DHEA has been administered via intravenous, subcutaneous, percutaneous, vaginal, topical or oral routes in clinical trials. As a nutritional supplement, DHEA is most commonly administered by the oral route. Many DHEA products available as nutritional supplements contain varied amounts of DHEA and do not appear to be manufactured according to good manufacturing processes (GMP). Using HPLC techniques, one study found that only 7 out of the 16 assayed products contained DHEA within a 10% variation of the labeled content. Some products contained no detectable DHEA.

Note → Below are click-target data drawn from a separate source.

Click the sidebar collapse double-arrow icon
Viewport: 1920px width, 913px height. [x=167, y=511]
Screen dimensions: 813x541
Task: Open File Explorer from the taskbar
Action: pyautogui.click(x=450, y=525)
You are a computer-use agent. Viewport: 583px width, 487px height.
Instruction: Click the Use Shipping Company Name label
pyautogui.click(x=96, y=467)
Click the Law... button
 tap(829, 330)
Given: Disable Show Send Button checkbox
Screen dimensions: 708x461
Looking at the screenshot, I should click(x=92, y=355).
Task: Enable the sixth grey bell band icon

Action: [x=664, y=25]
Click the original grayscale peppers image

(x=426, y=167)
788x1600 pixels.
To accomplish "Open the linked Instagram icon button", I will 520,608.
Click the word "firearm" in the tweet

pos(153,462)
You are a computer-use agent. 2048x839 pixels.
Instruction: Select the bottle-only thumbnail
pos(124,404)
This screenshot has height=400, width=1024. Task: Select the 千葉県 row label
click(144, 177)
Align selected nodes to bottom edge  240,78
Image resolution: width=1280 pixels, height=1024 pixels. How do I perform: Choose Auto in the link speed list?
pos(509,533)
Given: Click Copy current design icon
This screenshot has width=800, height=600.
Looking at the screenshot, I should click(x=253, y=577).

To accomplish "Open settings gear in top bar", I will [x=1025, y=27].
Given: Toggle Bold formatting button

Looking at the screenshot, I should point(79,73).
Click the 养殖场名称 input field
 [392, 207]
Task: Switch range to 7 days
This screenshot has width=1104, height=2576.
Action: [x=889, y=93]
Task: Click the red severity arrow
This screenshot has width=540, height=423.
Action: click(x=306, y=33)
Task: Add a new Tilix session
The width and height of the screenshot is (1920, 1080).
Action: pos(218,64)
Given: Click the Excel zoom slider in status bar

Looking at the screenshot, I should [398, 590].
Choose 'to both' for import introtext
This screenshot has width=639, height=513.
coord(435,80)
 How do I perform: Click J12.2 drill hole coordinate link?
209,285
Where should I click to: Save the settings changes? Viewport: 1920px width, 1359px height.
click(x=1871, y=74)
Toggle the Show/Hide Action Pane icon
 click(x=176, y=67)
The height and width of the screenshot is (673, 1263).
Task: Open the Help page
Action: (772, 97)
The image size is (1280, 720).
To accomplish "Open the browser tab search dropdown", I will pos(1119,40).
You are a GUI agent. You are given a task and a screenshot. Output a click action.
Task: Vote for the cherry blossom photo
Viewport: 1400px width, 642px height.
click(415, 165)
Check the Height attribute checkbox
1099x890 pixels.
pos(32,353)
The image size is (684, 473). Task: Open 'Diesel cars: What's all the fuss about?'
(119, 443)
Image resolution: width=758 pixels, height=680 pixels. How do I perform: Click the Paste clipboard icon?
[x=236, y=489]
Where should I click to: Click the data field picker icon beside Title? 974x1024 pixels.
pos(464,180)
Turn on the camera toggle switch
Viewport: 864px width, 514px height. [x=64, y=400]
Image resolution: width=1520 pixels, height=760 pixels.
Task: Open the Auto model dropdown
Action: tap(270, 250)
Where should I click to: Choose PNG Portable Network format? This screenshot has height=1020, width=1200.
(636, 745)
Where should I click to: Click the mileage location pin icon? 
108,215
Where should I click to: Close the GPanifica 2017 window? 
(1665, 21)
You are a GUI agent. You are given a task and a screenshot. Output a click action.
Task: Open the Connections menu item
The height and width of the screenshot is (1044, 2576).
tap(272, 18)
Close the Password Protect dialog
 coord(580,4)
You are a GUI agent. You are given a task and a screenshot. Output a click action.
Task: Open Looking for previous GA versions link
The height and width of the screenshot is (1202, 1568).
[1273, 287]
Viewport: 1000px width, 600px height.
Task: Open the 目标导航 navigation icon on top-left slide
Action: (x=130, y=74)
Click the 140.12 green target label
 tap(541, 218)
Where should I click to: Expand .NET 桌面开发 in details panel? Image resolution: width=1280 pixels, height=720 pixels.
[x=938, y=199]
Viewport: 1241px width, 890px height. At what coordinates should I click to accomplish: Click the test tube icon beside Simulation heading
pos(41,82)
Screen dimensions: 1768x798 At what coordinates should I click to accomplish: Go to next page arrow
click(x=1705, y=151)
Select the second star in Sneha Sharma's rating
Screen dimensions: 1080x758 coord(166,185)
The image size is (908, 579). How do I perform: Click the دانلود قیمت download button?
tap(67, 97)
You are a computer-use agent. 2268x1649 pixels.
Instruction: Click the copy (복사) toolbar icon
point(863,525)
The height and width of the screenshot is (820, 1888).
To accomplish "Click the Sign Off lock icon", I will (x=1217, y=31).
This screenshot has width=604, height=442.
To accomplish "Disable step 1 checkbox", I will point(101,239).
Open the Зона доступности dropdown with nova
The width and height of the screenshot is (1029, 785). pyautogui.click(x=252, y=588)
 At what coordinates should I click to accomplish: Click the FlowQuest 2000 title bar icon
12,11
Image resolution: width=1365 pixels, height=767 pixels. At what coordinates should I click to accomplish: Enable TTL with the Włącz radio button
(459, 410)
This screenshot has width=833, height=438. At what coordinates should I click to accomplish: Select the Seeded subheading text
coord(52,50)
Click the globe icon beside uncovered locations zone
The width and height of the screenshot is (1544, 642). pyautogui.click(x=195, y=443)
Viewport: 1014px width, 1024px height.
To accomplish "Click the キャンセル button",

The literature is lacking in pharmacokinetic studies using serial serum sampling of DHEA after supplementation. In the body, DHEA and DHEAS are widely distributed, converted to the sex hormones in peripheral tissues, and appear to cross the blood-brain barrier. The serum pharmacokinetic parameters and metabolism of DHEA and DHEAS following administration may vary among persons of different sex and age groups and the dose or route of administration. Quantification of DHEA to aide in detection of abuse by athletes may soon be accomplished. Gas chromatography-mass spectrometry (GC-MS) can evidently detect DHEA metabolites in the urine within 8 hours of a single oral dose of 50 mg. Within 24 hours, 50-75% of an oral DHEA dose is recovered as glucuronide and sulfate conjugates, androsterone, and etiocholanone in the urine.
Affected cytochrome P450 (CYP450) enzymes and drug transporters: Data not available.
-Route-Specific Pharmacokinetics
Oral Route
Micronization appears to enhance oral absorption and may influence the metabolic conversion of DHEA to the various sex hormones in men and women. After oral dosing, elevations in serum concentrations of DHEA and DHEAS, above endogenous levels, persist for 12 hours.